2014 GSA Annual Meeting in Vancouver, British Columbia (19–22 October 2014)

Paper No. 60-11
Presentation Time: 4:00 PM

WHERE DOES THE TIME GO: MIXING AND THE DEPTH-DEPENDENT DISTRIBUTION OF FOSSIL AGES


TERRY, Rebecca C., Department of Integrative Biology, Oregon State University, Corvallis, OR 97331, NOVAK, Mark, Department of Integrative Biology, Oregon State University, 3029 Cordley Hall, Corvallis, OR 97331 and DE LEENHEER, Patrick, Department of Mathematics, Oregon State University, Corvallis, OR 97331

Knowing how time is distributed within the fossil record is fundamental to paleobiological inference. This has prompted increasing efforts to quantify rates of specimen loss from modern age frequency distributions and thereby bracket the temporal resolution of sub-fossil and fossil assemblages. Here we present and test a model for the formation of bounded fossil sequences that provides a mechanistic understanding of how time becomes distributed across strata. By adding to the dimension of time the dimensions of specimen age and depth, our model predicts that age-frequency distributions will exhibit a secular trend from right- to left skew and decreasing kurtosis with increasing stratigraphic depth. We confirm these predictions using empirical age-frequency distributions of 80 kangaroo rat (Dipodomys sp.) femora, dated by AMS 14C, from the modern to early Holocene record of Homestead Cave, Utah.
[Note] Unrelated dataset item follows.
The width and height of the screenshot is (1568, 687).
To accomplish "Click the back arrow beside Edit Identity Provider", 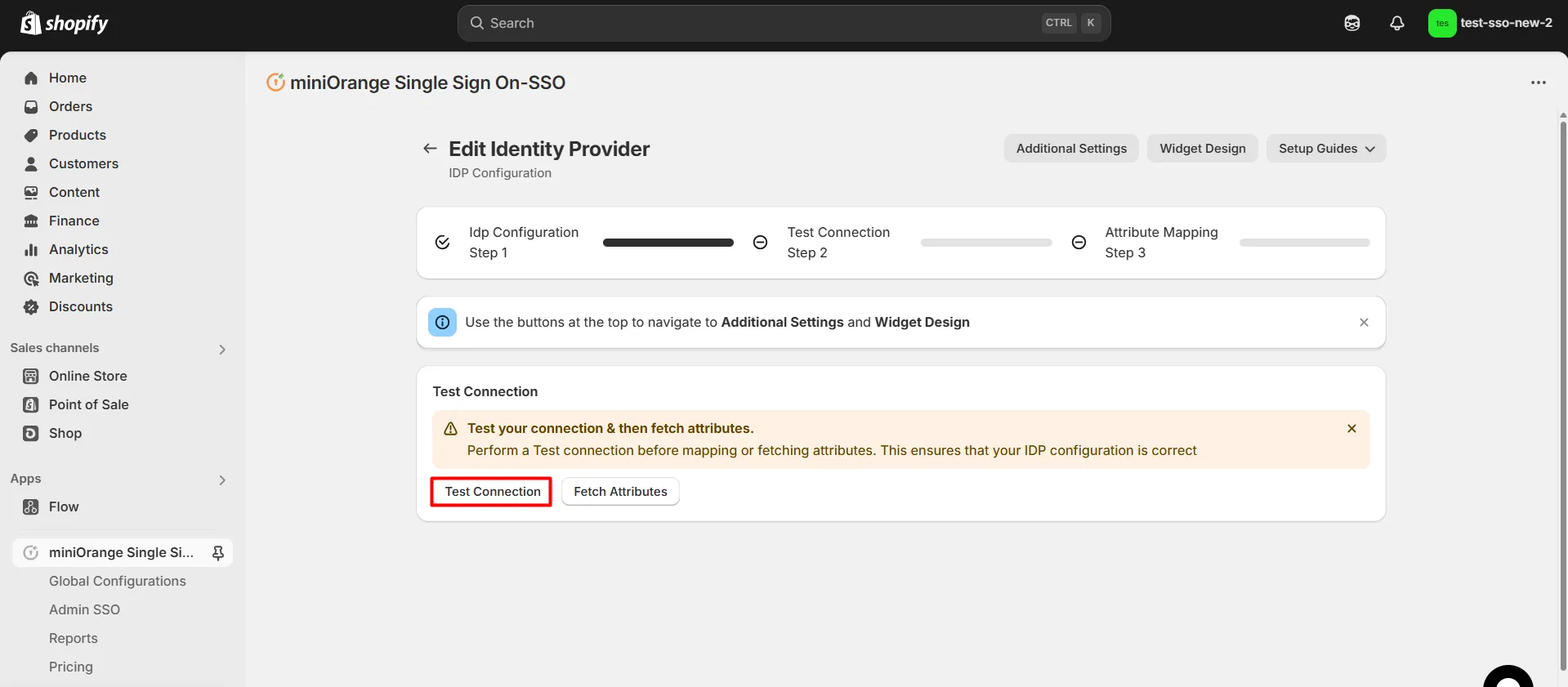I will (x=430, y=149).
Our results provide the first quantitative evaluation of age-frequency distributions in a terrestrial system and offer several new insights into the relationship between stratum depth and time-averaging, the implications of which are broad-reaching across marine and terrestrial systems. In particular, we show: (i) how survivorship-only models fit to surficial strata overestimate specimen decay rates because age-frequency distribution shape is dependent on both decay and vertical mixing, (ii) how the temporal resolution of near-surface assemblages is finer than has been previously assumed, and (iii) how mixing imposes a null expectation for the dynamics of biodiversity over time. More specifically, biodiversity dynamics observed across a faunal sequence may be a consequence of time-averaging rather than true biological signal. Accounting for the influence of time-averaging is thus important for using subfossil and fossil assemblages to interpret the structure of modern ecological systems in the context of the past.